Re: V4: Block-level Pruning for Inlined Metadata (Adaptive Metadata Tree)

Amogh Jahagirdar Thu, 01 Jan 2026 13:43:35 -0800

>If a reader queries for bucket(user_id) = 5, the Parquet footer stats for 
>*every
single file* will report a range of [0, 15]. Min/max pruning eliminates
nothing. To determine if bucket 5 actually exists in those files, the REST
server or engine must now project the column chunk and decode the
dictionary/data pages for all 100 entries.
>1. In V3, we could skip a whole manifest group using a single summary
tuple (O(1) skipping). In this V4 scenario, we move to O(N) internal
scanning. Does the spec intend to accept this linear scan cost as the
trade-off for write throughput, or is there a "pre-index" mechanism I’m
missing that avoids decoding data pages for every sub-second query?
>2. For a high-concurrency REST Catalog, the CPU and memory overhead of
performing "partial" Parquet decodes on hundreds of inlined entries per
request seems non-trivial.
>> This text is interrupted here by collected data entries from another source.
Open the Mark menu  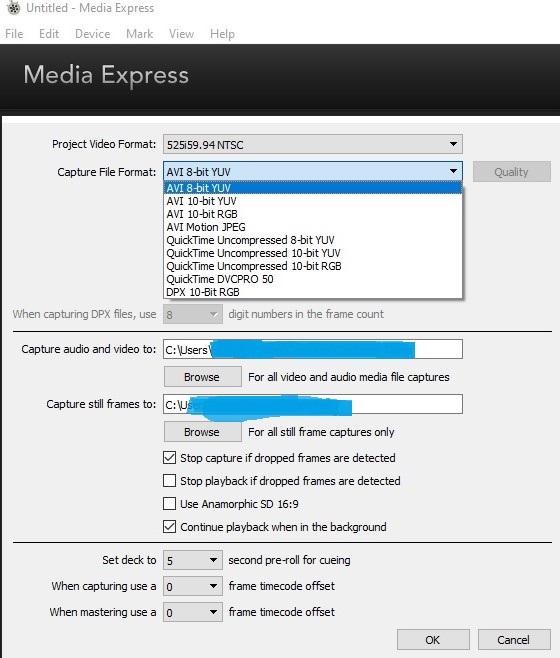pos(139,34)
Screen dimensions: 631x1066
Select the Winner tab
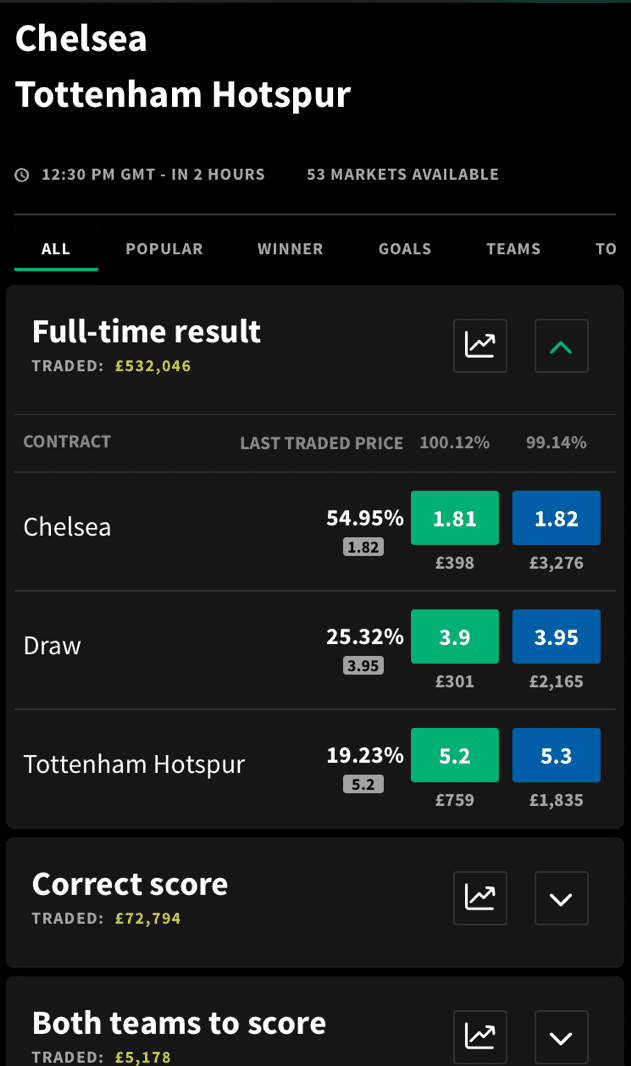(290, 249)
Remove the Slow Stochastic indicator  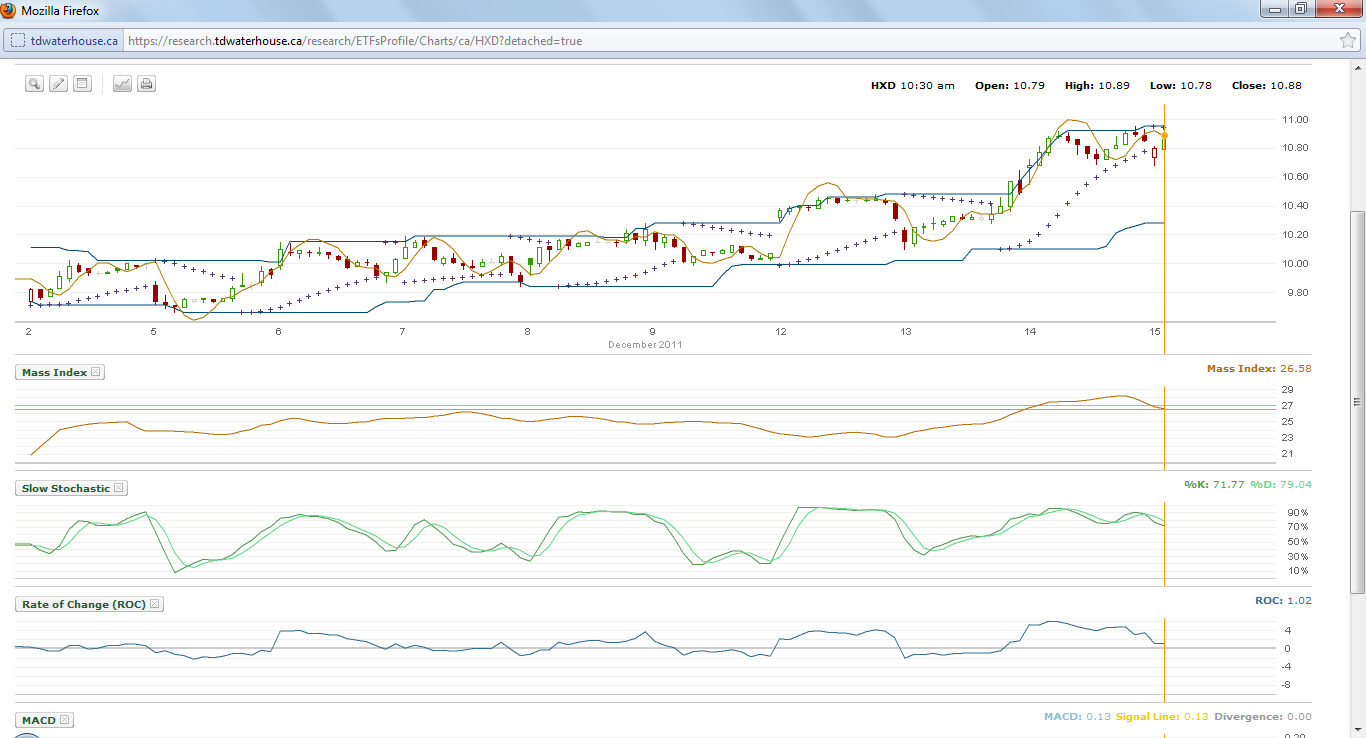[118, 488]
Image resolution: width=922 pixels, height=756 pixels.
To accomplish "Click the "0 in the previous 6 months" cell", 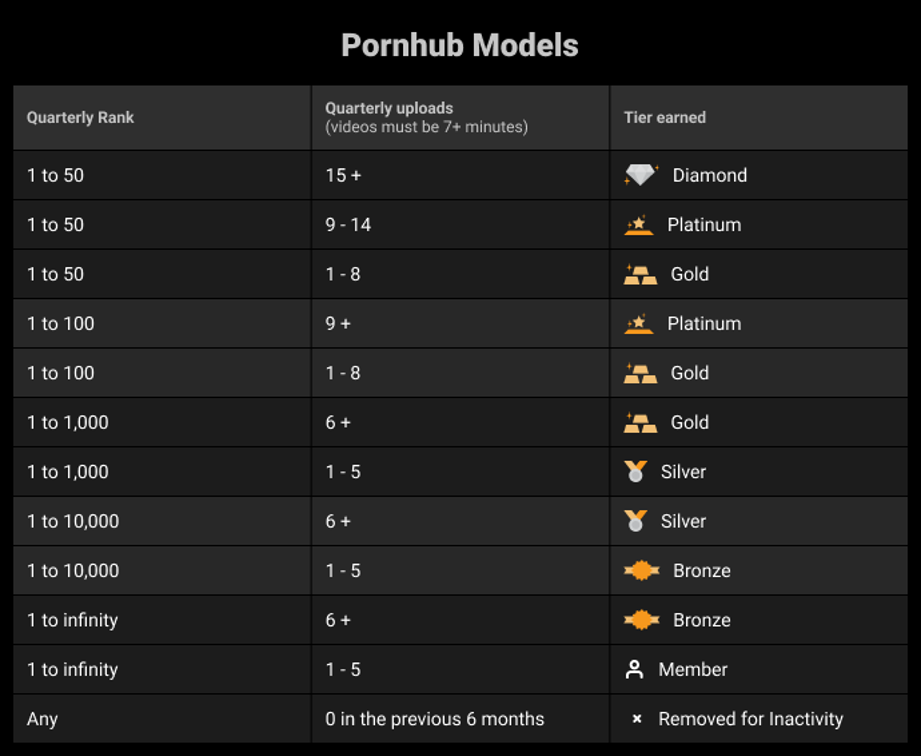I will (x=435, y=719).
How do we ensure the catalog remains performant
if it has to become a "mini-query engine" just to perform basic partition
pruning?

The provided example doesn't make sense to me since it contradicts
bucketing as a partition transform. If user_id was bucketed on, this
*necessarily* means that all values in a given file would have the same
bucket values of user_id (a file which is partitioned by something must
have all of the same partition values). So File 1 could *not* contain a
spread of buckets {0, 5, 14, 15} (and same principle with the rest of the
files). Of course there can be many user_ids in a file, but the *bucket*
they'd be in for a given file must be the same otherwise we cannot say that
file is bucketed.

Let's say it wasn't bucketing, and it was some arbitrary clustering
function represented through expressions. We can't say it's a regression
because today this pruning based on column or derived stats is not even
possible at the root level of the metadata tree, since manifest lists only
have the upper/lower on partition values that exist in a given manifest. So
the new version should be a net improvement for planning costs.

*In fact, even if this was possible today* this scenario we still wouldn't
be able say it's a regression in planning because we'd then be comparing
the cost of I/O and decoding N manifest entries in the Avro manifest list
(in today's fast append in the worst case there'd be a single manifest per
single write, putting aside manifest rewrites), vs the cost of I/o and
decoding X data files in the root buffer + M manifests (the fanout from the
root of the tree) in the Parquet root manifest. So if we're analyzing the
cost of reading the root of the metadata tree, the core of that really is
the cost of reading the V4 Parquet root manifest vs the cost of reading the
Avro manifest list. This comes down to numbers (more on this later) but
assuming comparable sizes and logical contents in the root, just from a
theoretical perspective we can see that planning cost is an improvement in
v4.

>If the solution to the scan cost is to flush to leaf manifests more
frequently, don't we risk re-introducing the file-commit frequency issues
(and S3/GCS throttling) that Single-File Commits were specifically designed
to solve?

Not necessarily, as the flushing to leaf manifests doesn't need to happen
on the ingest path, it may be a background maintenance (this choice of
if/how/when to rebalance is part of the whole "adaptive" part), but I do
think here's where we should provide numbers to better demonstrate this.
This is a matter of an amortized analysis (root size, expected commit
latency, rebalancing costs given some frequency and clustering etc) for
different types of workloads at different scale factors, i.e. how much of a
buffer for single file commits in the root is desirable, at any given point
in time, whereas batch workloads generally won't really care too much about
this.

I think it's important to emphasize here that while one of the goals is to
enable the table format to do single file commits for small writes, this
doesn't mean that *every *write *always* has to be a single file commit;
there are a different set of tradeoffs that are imposed by that. The
proposed adaptive structure does allow for that if desired by doing
background maintenance, or writers can choose to incur that cost at some
point of their choosing.
Additionally, one of the other tests that was run a while back (that I
don't think is on the doc, but I'll update it with those details on the
appendix) was a simple s3 put latency test on different root sizes; I
believe what was tested was root sizes ranging from 3kb to 4mb, and while
of course latency increases, it did not increase *linearly *with respect to
size, and the latency differences are much smaller than one would expect.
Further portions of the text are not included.